鈴木敏文の統計心理学

 世の中には、われわれが「本当」のように思っていても、実は「ウソ」が含まれていることが数多くある。鈴木氏は世の中に蔓延する「本当のようなウソ」を素早く見抜き、「本当の本当」を突きつめ、「顧客の真実」を追究していく。

 鈴木氏の経営学の大きな特徴は、さまざまなデータの「本当のようなウソ」を見抜く独自の「統計学」にある。そして、企業経営を「経済学」ではなく、「心理学」で捉えるところにある。本人も「自分の原点は統計学と心理学にある」と話す。現代のビジネスマンが最も弱い部分でもある。

他店見学をしてはいけない、だが世間一般的には他店見学は常識
 なぜかといえば、今や、もの真似の時代ではないからです。モノ不足の時代だったら、柳の下のドジョウが二匹も三匹もいたから、あの人があそこでドジョウを取ったら自分もそこで取ってみようということがありえました。実際、二番手商法で儲かってきた有名企業もあります。

 しかし、今は柳の下にドジョウが一匹いるかどうかの時代で、もちろん、他店を見るのは絶対いけないと言っているわけではありません。ただ、人間はたいてい、よそを見るとそのよさを取り入れようという心理がどうしても働いてしまう。それでは何の進歩もない。

競争とは自己差別化です。社会が豊かになればなるほど、自己差別化が求められます。単にもの真似をするなと言っても、社員にはなかなか具体的な実感として伝わらない。そこで、他店を見てはならないという厳しい言い方をしているわけです。

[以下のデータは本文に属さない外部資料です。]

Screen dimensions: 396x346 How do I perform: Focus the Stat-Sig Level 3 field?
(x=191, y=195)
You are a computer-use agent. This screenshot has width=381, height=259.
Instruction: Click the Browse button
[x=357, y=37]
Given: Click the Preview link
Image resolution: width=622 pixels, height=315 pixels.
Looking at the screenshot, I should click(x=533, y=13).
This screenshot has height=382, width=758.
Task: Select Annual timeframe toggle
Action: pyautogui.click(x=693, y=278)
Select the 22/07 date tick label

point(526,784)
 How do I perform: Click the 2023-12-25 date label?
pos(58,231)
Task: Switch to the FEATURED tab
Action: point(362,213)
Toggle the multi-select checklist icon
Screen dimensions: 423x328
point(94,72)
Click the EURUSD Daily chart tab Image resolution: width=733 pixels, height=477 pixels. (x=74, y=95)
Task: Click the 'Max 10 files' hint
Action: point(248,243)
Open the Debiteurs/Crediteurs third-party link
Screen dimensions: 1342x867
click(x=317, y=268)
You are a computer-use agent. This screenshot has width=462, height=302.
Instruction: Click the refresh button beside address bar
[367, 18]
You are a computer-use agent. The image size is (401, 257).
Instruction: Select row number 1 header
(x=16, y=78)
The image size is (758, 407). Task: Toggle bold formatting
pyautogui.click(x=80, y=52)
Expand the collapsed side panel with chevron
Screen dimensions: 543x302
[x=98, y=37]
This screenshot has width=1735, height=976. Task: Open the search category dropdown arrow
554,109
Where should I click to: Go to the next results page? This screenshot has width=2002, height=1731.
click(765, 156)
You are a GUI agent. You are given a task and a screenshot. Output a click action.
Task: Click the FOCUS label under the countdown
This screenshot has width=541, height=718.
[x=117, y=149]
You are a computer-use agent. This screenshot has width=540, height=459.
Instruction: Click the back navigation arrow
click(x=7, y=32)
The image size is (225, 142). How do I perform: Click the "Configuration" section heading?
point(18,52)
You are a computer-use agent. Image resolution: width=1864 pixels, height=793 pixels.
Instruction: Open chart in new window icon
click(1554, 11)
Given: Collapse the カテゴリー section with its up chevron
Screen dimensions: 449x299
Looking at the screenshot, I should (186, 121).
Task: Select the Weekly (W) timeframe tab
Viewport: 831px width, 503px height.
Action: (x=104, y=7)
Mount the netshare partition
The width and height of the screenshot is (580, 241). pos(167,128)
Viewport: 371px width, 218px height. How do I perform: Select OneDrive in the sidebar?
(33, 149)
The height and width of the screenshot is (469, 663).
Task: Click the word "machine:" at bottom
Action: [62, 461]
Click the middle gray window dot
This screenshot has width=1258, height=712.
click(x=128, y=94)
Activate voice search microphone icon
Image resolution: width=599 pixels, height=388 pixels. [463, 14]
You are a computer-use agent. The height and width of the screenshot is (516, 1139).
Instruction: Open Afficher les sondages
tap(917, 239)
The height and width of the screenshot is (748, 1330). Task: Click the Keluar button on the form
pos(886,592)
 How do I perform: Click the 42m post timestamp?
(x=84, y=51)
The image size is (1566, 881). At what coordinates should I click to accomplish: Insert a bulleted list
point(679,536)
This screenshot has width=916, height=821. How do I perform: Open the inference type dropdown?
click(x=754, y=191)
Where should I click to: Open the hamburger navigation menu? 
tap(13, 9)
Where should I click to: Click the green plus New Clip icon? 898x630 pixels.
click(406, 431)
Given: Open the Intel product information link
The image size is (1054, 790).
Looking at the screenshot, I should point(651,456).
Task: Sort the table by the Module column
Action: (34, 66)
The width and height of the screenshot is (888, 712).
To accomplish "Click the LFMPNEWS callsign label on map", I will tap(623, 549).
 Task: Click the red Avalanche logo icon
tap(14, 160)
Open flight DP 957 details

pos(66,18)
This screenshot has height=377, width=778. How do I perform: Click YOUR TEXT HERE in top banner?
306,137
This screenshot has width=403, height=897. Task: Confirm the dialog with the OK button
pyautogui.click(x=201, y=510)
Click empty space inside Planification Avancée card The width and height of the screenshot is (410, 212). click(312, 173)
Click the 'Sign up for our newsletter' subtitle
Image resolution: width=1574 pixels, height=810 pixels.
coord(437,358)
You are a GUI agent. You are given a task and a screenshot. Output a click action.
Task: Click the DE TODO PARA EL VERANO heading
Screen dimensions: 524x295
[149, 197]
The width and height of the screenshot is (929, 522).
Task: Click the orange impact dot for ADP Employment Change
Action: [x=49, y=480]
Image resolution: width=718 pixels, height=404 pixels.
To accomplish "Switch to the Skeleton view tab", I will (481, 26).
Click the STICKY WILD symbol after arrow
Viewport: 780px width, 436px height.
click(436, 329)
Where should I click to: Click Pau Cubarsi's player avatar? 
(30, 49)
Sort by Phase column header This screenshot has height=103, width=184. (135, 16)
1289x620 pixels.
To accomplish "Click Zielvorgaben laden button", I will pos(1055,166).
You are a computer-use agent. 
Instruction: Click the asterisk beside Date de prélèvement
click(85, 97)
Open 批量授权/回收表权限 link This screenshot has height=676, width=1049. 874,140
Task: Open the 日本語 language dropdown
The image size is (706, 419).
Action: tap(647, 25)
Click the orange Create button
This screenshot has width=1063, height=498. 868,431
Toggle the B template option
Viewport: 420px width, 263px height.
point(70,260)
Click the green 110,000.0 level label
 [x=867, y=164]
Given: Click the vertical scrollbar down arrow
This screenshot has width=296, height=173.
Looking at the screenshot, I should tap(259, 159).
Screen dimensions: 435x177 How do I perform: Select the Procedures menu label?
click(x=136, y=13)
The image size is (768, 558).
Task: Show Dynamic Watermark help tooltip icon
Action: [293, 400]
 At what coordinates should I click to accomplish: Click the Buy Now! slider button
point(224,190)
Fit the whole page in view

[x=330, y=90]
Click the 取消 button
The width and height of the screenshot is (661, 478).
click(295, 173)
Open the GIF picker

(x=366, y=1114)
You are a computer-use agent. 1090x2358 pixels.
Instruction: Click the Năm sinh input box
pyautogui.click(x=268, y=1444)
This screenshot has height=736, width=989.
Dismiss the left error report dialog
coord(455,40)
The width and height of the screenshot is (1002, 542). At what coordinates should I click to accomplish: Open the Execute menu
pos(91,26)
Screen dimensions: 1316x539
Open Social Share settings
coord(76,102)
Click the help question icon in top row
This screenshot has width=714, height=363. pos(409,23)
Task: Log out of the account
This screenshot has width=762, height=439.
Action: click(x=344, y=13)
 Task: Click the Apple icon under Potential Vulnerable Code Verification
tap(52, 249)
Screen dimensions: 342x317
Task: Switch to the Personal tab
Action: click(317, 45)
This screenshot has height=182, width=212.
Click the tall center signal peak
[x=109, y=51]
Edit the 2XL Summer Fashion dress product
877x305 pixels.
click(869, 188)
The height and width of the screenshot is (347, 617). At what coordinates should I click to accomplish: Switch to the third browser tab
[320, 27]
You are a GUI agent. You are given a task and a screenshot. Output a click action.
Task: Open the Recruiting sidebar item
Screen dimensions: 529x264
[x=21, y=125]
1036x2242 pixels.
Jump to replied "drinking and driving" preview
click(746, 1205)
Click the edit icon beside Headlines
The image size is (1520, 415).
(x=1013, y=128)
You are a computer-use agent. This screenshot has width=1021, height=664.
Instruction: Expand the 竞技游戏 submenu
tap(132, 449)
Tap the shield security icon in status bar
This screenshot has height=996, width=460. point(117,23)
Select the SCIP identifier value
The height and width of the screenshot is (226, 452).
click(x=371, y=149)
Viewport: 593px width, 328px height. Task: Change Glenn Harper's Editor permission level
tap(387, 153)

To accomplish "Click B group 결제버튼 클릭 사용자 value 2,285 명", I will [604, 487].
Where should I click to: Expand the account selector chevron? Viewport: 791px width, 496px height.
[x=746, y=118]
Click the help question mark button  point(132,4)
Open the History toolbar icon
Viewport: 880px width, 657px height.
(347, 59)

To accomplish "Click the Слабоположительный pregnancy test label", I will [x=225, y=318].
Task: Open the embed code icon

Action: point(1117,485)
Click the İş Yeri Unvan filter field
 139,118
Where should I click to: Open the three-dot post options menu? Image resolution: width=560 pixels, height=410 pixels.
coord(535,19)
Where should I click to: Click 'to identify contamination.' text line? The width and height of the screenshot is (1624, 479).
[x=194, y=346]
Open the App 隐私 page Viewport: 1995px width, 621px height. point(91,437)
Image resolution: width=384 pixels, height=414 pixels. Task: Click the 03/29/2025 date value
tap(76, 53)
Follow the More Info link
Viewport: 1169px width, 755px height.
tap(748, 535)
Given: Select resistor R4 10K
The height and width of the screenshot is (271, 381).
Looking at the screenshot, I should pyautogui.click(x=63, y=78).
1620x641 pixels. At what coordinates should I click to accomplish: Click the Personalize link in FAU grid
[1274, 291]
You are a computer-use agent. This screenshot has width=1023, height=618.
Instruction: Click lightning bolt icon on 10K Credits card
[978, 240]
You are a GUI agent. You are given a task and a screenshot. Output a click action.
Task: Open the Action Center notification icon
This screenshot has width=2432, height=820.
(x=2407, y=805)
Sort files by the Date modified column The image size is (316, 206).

 時間軸を“輪切り”にすると“本当のようなウソ”が見えてくる。今は「多様化の時代」ではなく「画一化の時代」である。机上の経済学より皮膚感覚で捉える顧客心理。脱経験的思考。

過去の「常識」は今の「非常識」。

 人間は苦しくなればなるほど、過去の成功体験にすがろうとする。新しく伸びている会社は、過去の経験のないところで仕事をしている。データを記録として見るのとマーケティングに使うのでは読み方が違う。